What is true is that:
- this is a huge can of worms and deserves its own post, which I might write later;
- there are a lot of folks who've written (probably way better than I could) about the topic so you should read them;
- race doesn't just affect who harasses, but who is harassed and how severely; and
- the race argument is just a racist version of #notallmen.
But wait! Am I not allowed to talk to women AT ALL? How am I supposed to meet women?"
Yes, if walking up to a total stranger in the street is the only way you can meet women, then there is something seriously wrong with the way you're living your life. Street harassment is not about meeting people! It's about expressing power on total strangers, so that you can feel powerful at someone else's expense, without there being any repercussions for you.

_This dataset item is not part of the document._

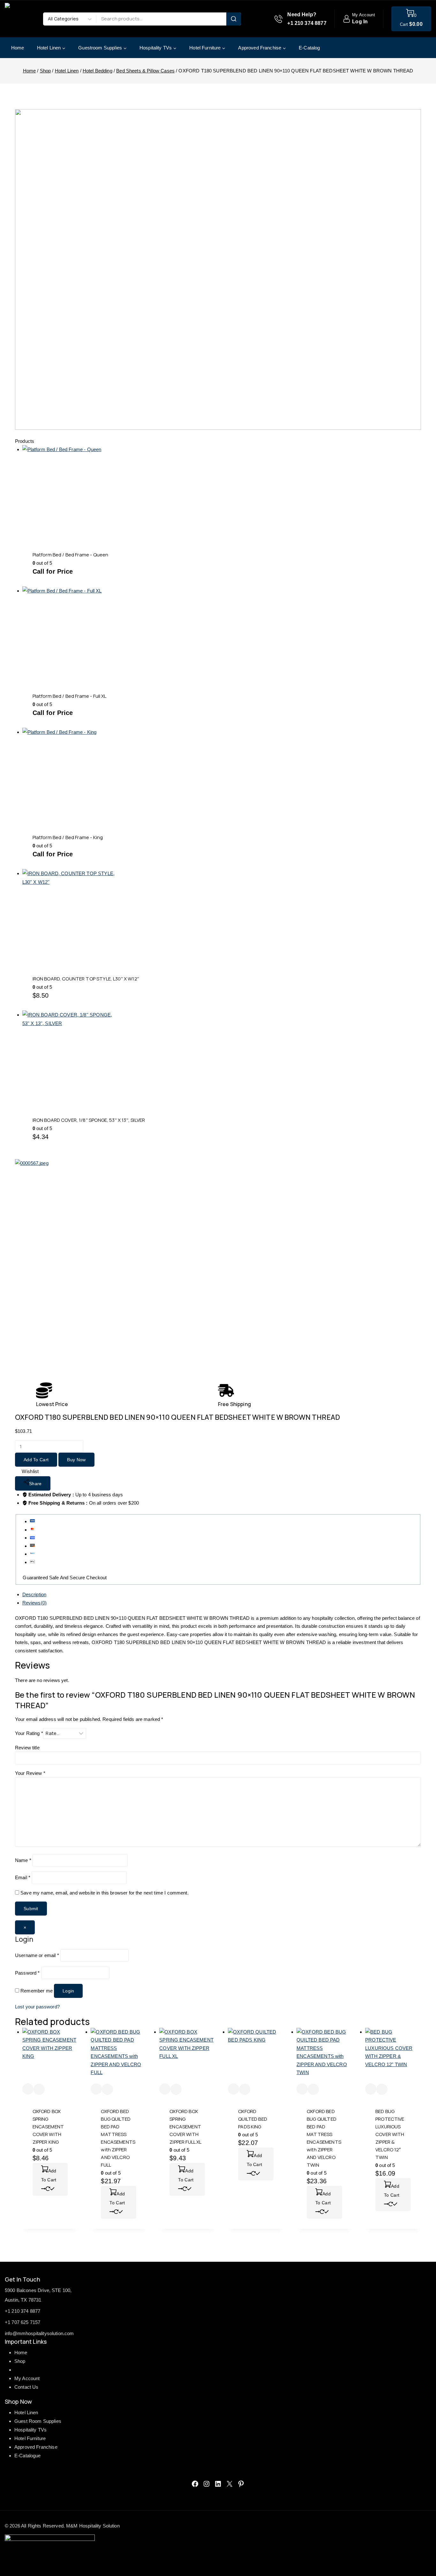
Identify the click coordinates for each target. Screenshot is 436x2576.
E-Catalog (309, 47)
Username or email (37, 1955)
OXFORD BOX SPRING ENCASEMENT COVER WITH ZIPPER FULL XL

If you are idiotic enough to believe that men harass women on the street to try to find girlfriends and you've been trying to emulate them, that might explain your lack of success with women. So, YES, YOU ARE NOT ALLOWED TO TALK TO WOMEN YOU DON'T KNOW ON THE STREET ANYMORE. If you can't meet women at school, work, church (if you swing that way), volunteering, through your friends, through your interests and hobbies, at shows, on the internet (like everyone else), or even, as a last resort, in bars, then you are a huge loser, and women trying not to be harrassed in the street has nothing to do with your problem. Jeezus.